(Data on locating words and elements)
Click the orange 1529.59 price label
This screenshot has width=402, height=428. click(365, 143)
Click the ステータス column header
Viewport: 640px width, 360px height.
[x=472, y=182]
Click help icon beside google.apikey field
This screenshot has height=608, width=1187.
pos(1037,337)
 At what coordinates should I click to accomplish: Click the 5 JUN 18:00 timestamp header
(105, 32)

...

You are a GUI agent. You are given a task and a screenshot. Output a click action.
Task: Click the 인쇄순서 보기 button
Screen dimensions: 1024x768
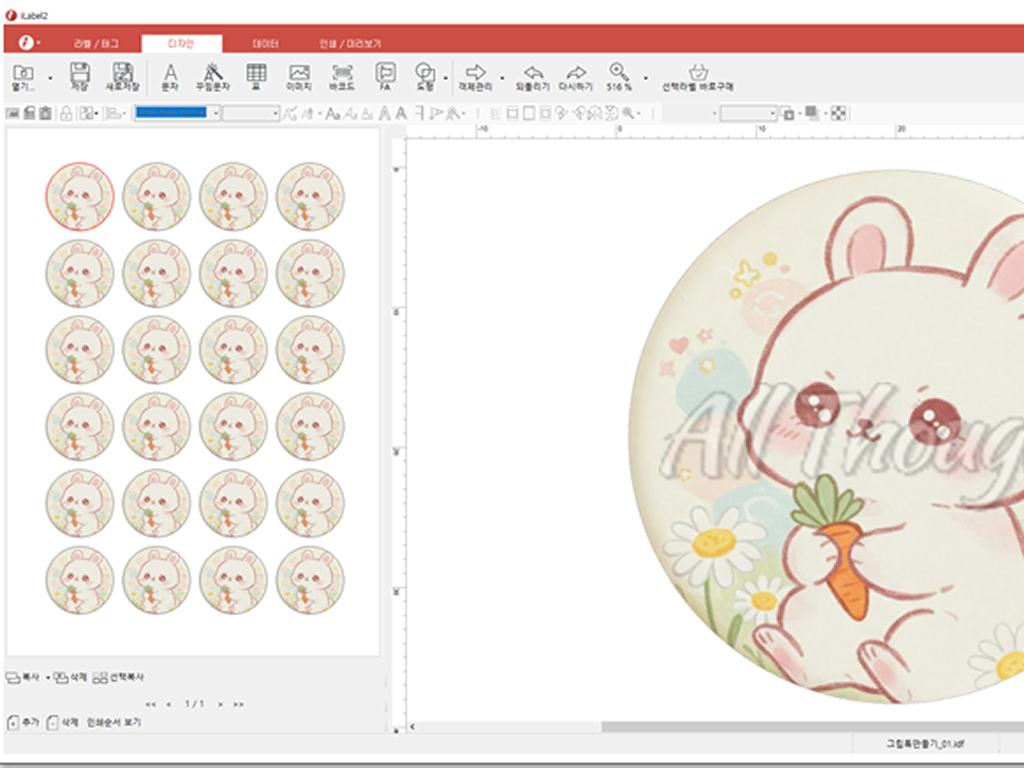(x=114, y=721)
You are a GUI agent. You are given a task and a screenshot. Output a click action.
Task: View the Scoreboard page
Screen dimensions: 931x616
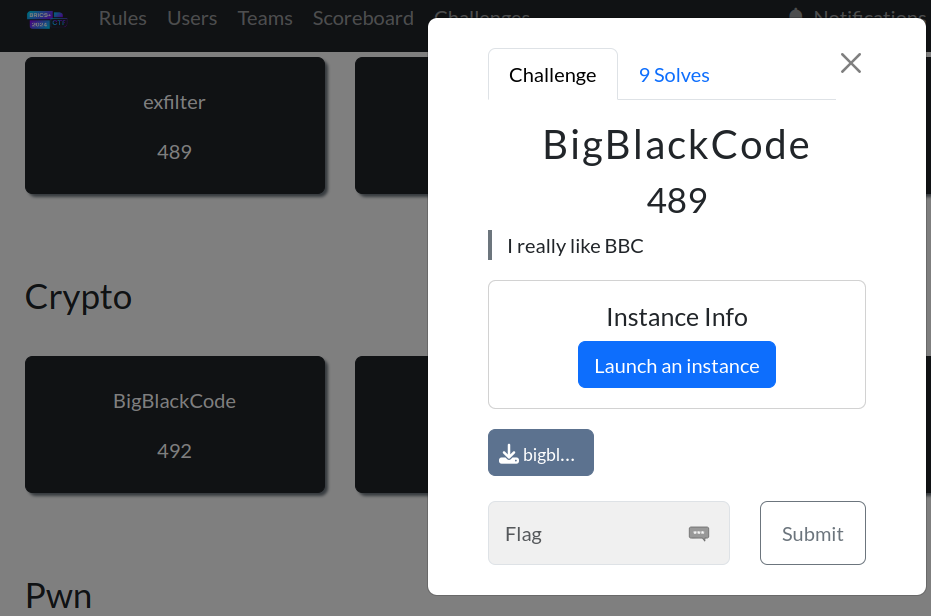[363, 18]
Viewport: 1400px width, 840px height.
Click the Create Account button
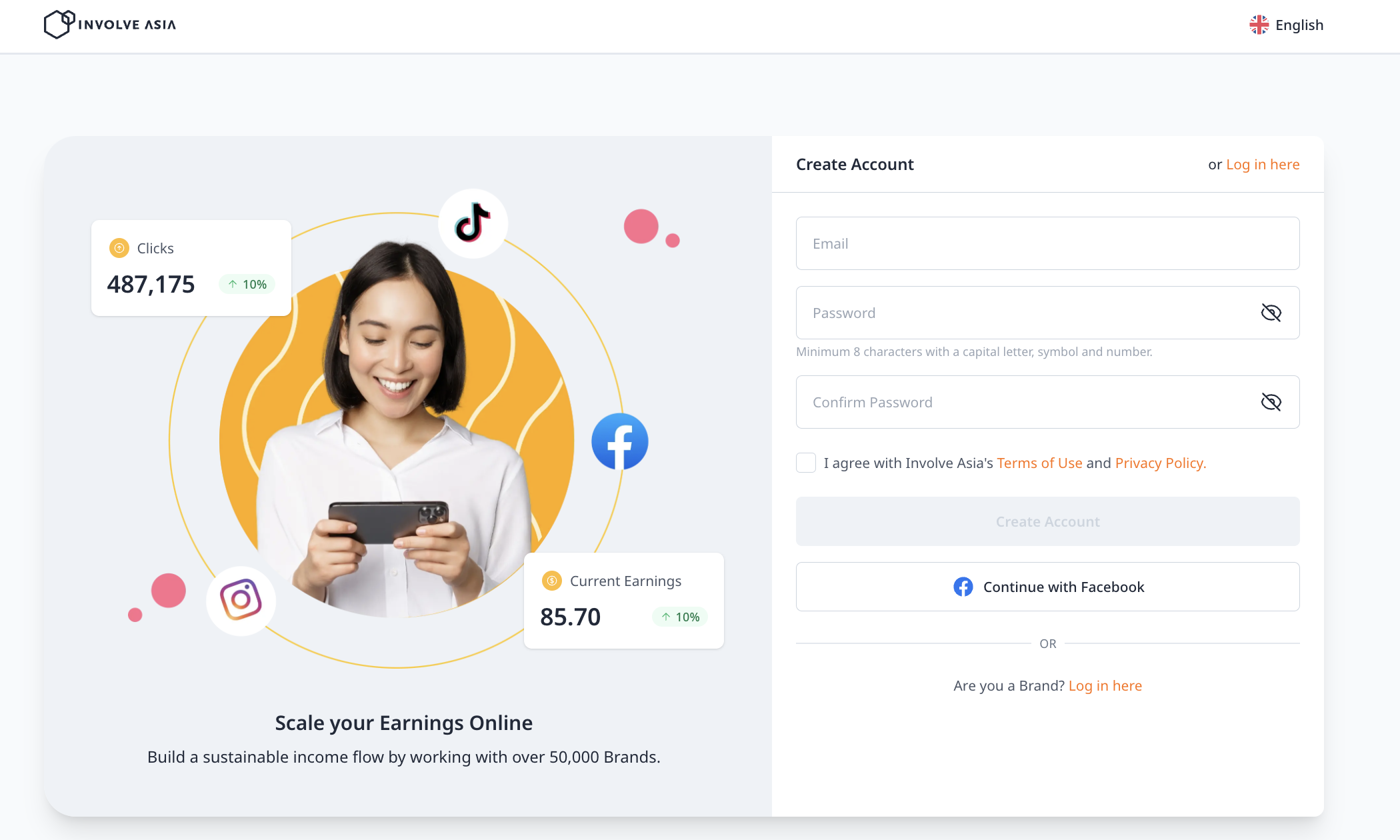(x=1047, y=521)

**WHAT YOU NEED TO DO**
From the data above, collect every line that contains the string "height" and list each of those lines separately.

**TASK RESULT**
This screenshot has width=402, height=428. click(365, 143)
Viewport: 640px width, 360px height.
This screenshot has height=608, width=1187.
Viewport: 1400px width, 840px height.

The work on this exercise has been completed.